Any debate on the origins of money is not of merely academic interest, because it leads directly to a debate on the nature of money, which in turn has a critical bearing on arguments as to who should control the issuance of money. … Since the thirteenth century [the] precious-metals-based system has, in Europe, been accompanied, and increasingly supplanted, by the private issuance of bank money, more properly called credit. On the other hand, the historically and anthropologically correct state/institutional story for the origins of money is one of the arguments supporting the government issuance and control of money under the rule of law. In practice this has mainly taken the form of interest-free issuance of notes or coins, although it could equally take the form of electronic deposits.
There is another issue that tends to get confused with the much more fundamental debate concerning the control over the issuance of money, namely the debate over “real” precious-metals-backed money versus fiat money. … this debate is mostly a diversion, because even during historical regimes based on precious metals the main reason for the high relative value of precious metals was … government fiat and not the intrinsic qualities of the metals.These matters are especially confused in Smith (1776), who takes a primitive commodity view of money…

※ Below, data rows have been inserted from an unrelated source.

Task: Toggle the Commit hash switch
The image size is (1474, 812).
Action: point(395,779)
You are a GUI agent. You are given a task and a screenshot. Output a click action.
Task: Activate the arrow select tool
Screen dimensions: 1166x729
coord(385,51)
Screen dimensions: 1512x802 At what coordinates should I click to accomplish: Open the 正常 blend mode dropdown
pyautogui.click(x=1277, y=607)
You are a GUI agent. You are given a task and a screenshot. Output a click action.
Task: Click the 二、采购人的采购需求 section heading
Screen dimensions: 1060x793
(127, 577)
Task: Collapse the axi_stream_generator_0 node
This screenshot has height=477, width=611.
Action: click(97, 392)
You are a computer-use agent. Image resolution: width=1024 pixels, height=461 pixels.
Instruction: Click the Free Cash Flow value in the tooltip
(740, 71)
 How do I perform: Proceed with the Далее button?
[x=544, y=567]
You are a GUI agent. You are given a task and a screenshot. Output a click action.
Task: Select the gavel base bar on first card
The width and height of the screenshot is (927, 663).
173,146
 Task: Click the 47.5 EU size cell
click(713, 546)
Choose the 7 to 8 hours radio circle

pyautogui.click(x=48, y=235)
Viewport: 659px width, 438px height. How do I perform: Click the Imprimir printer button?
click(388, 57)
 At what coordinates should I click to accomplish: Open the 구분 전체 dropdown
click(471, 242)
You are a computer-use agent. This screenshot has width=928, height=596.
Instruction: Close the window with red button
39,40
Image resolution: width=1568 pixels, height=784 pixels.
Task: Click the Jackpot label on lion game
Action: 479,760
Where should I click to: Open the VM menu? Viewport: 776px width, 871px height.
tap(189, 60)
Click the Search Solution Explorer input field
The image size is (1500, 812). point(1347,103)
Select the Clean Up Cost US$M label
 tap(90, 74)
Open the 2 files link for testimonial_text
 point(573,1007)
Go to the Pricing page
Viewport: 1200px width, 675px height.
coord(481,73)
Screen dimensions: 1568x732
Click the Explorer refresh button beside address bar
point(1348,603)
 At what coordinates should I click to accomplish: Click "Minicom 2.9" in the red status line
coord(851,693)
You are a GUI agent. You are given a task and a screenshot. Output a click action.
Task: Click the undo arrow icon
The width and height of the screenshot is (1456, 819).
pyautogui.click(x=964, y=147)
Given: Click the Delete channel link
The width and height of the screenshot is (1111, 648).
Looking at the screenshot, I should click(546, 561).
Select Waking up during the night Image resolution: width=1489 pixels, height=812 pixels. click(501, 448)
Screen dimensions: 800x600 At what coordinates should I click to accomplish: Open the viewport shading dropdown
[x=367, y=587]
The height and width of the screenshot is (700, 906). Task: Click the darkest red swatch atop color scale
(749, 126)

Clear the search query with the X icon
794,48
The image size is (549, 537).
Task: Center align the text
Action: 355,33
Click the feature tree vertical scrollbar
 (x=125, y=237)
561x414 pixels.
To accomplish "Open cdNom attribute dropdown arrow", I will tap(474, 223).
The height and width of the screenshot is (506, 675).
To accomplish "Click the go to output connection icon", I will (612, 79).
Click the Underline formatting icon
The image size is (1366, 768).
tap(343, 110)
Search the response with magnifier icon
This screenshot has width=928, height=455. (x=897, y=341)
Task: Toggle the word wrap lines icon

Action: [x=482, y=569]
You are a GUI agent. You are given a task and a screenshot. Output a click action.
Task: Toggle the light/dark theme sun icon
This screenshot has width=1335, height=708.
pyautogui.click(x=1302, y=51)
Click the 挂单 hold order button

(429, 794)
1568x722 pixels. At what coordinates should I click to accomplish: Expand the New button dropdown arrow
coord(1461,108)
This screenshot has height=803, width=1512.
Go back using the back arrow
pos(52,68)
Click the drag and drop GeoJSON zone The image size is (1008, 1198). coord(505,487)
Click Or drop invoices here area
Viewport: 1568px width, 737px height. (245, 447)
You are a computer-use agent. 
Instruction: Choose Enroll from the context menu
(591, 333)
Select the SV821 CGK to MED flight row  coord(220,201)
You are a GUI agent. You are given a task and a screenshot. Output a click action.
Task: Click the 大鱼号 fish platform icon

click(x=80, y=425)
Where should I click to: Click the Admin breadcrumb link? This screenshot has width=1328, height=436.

The historical debate concerning the nature and control of money is the subject of Zarlenga (2002), a masterful work that traces this debate back to ancient Mesopotamia, Greece and Rome. Like Graeber (2011), he shows that private issuance of money has repeatedly led to major societal problems throughout recorded history, due to usury associated with private debts. Zarlenga does not adopt the common but simplistic definition of usury as the charging of “excessive interest”, but rather as “taking something for nothing” through the calculated misuse of a nation’s money system for private gain.
This is a really smart passage for a bunch of reasons. But what I really like about it is that it vindicates my position in the great Graeber debate on about three different levels. Take that, Mike Beggs!